◆ **TAREAS DEL EJERCICIO**
#1 Enumera todos los emperadores que aparecen nombrados en el texto sobre la guardia pretoriana.
#2 Según el texto sobre la guardia pretoriana, ¿por qué unos tribunos seguían de lejos a Nerón en sus correrías nocturnas por Roma?
#3 Extrae del texto sobre la guardia pretoriana el fragmento que va desde "A veces, la" hasta "emperador acabó decapitado.".
━━━━━ TEXTO EXTRAÍDO
Una vez admitido, el nuevo recluta viviría en el campamento de la guardia denominado Castra Praetoria. Situado en uno de los lugares más altos al noreste de Roma, fue instituido en época de Tiberio, en el año 23 d.C. Delante del campamento había un campo de entrenamiento, que servía también para ceremonias religiosas y desfiles militares. Una vez superado el entrenamiento, el pretoriano tendría que asumir las múltiples funciones que la guardia pretoriana desempeñaba. La tarea básica consistía en la protección del emperador en palacio y en sus desplazamientos por la ciudad. Cada día, una cohorte con sus centuriones y tribuno al mando se dirigía desde el campamento pretoriano hasta el Palatino  para custodiar la residencia del césar. Durante el servicio en palacio, los pretorianos vestían una toga, en cuyos pliegues llevaban una espada oculta. Cuando el emperador acudía al Senado también llevaban la toga y solían quedarse fuera del lugar de reunión, aunque el emperador Calígula les permitió hacer la guardia también en el interior.

Algunos emperadores se obsesionaron por su seguridad personal hasta extremos insospechados. Claudio, por ejemplo, no se atrevía a ir a los banquetes si no era rodeado de sus guardias armados con lanzas. Tampoco visitaba a ningún enfermo sin hacer registrar antes su dormitorio y examinar y sacudir los colchones y las colchas. También exigía registrar con el mayor rigor y sin excepciones a las personas que venían a saludarle. Cuando su esposa Mesalina cometió adulterio con Cayo Silio, pensando que éste se proclamaría emperador, corrió aterrorizado a buscar refugio en el campamento pretoriano. Al excéntrico Nerón, en sus correrías nocturnas por las calles de Roma, le seguían de lejos unos tribunos que lo custodiaban, ya que en una ocasión un personaje del orden senatorial había estado a punto de matar a golpes al emperador por propasarse con su mujer.

A veces, la seguridad de los emperadores podía verse seriamente comprometida. Se cuenta que durante el reinado de Cómodo un bandido llamado Materno, que había sido soldado, tramó junto con sus secuaces acabar con la vida del césar; su plan consistía en  mezclarse entre la guardia, armados y disfrazados de pretorianos durante un festival de primavera en el que era lícito usar disfraces. Por suerte para Cómodo, algunos de los suyos traicionaron a Materno y la conspiración fue descubierta antes de que pudiese llevarse a cabo. De ese modo, el bandido que quiso ser emperador acabó decapitado.
━━━━━━━━━━
━━━━━ DATOS GUARDADOS
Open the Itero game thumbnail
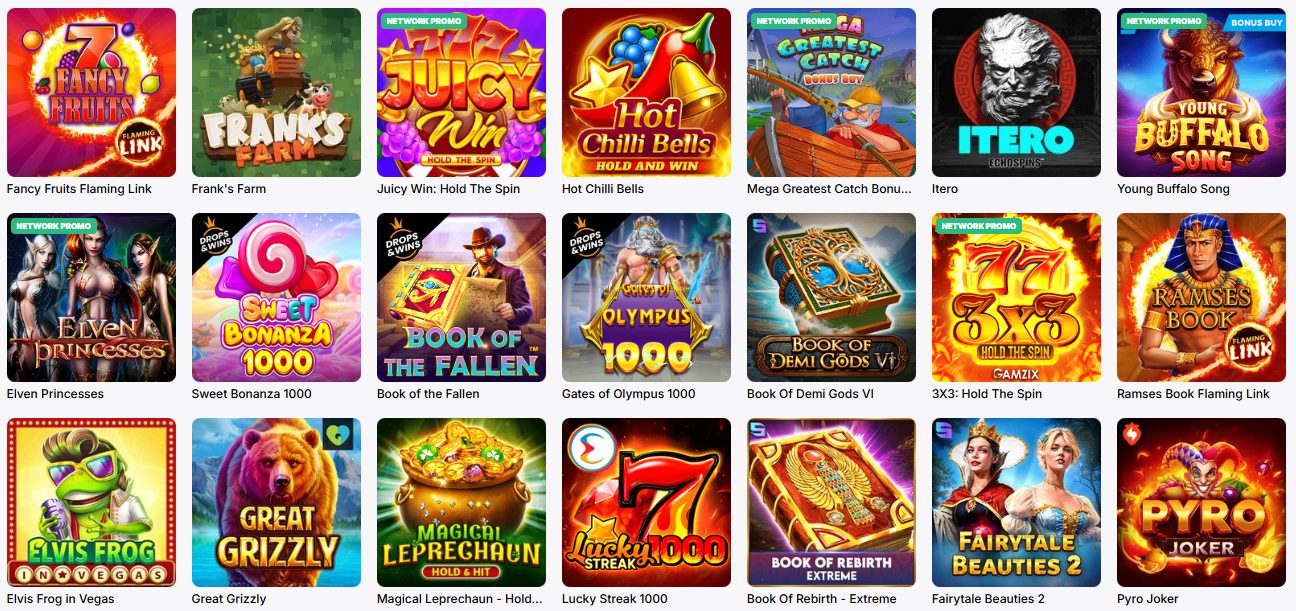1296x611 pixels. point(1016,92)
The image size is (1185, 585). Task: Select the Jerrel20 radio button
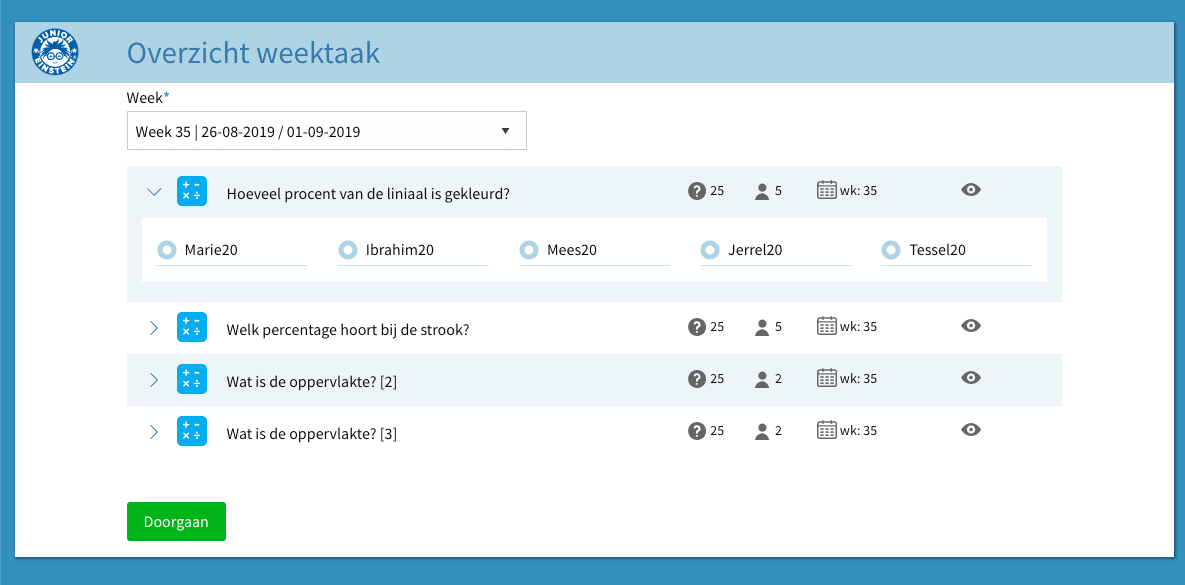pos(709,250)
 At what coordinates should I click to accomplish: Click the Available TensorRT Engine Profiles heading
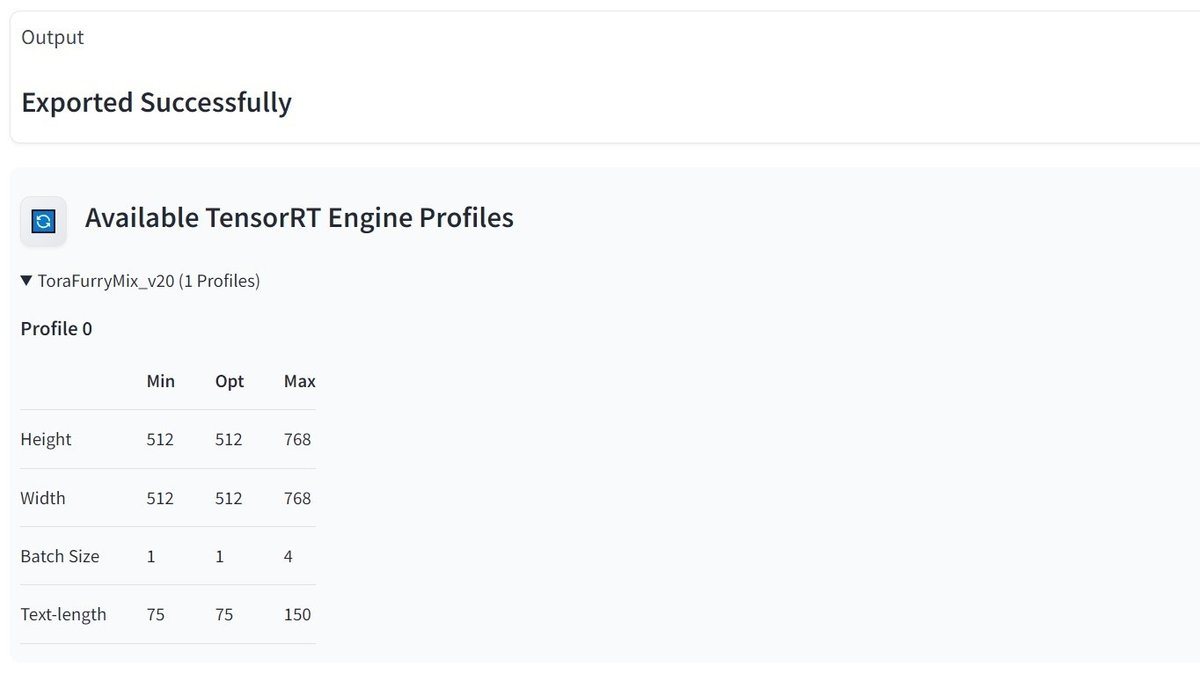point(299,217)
━━━━━━━━━━
━━━━━ DATOS GUARDADOS
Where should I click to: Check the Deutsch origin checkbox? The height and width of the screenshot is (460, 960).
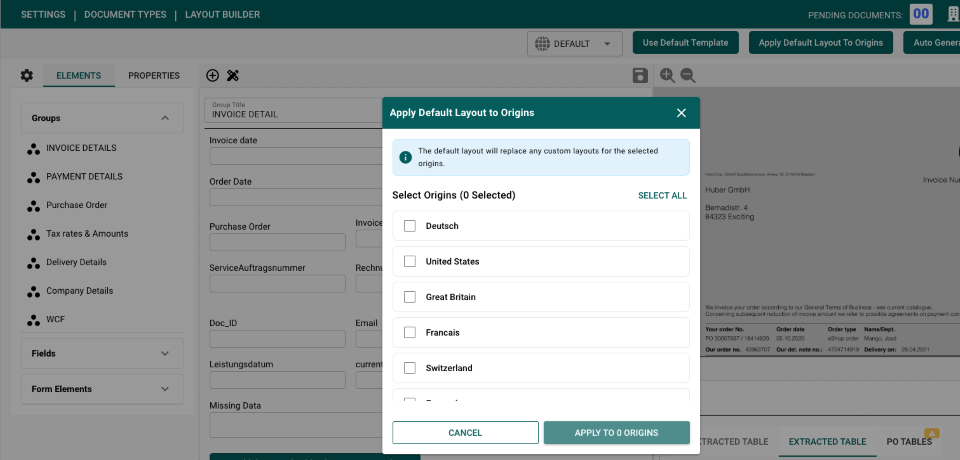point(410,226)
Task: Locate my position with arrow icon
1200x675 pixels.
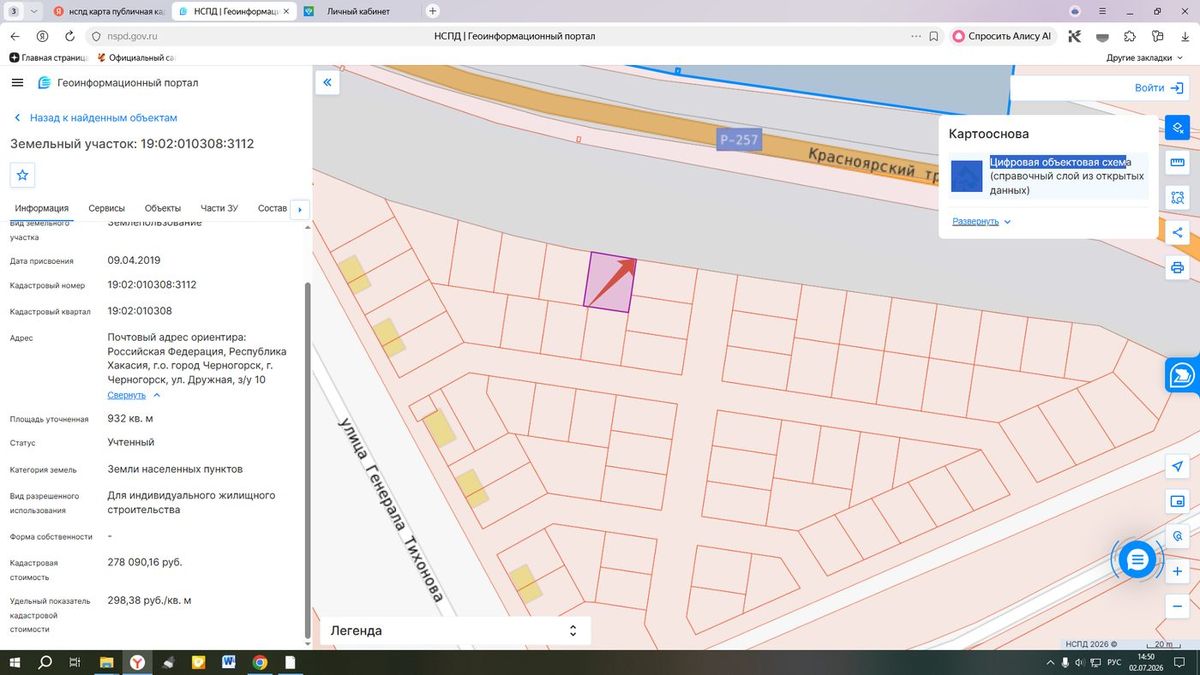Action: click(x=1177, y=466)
━━━━━━━━━━
◆ **SOLUCIONES POR TAREA**
#1 Tiberio, Calígula, Claudio, Nerón y Cómodo.

#2 Lo custodiaban porque en una ocasión un personaje del orden senatorial había estado a punto de matarlo a golpes por propasarse con su mujer.

#3
A veces, la seguridad de los emperadores podía verse seriamente comprometida. Se cuenta que durante el reinado de Cómodo un bandido llamado Materno, que había sido soldado, tramó junto con sus secuaces acabar con la vida del césar; su plan consistía en  mezclarse entre la guardia, armados y disfrazados de pretorianos durante un festival de primavera en el que era lícito usar disfraces. Por suerte para Cómodo, algunos de los suyos traicionaron a Materno y la conspiración fue descubierta antes de que pudiese llevarse a cabo. De ese modo, el bandido que quiso ser emperador acabó decapitado.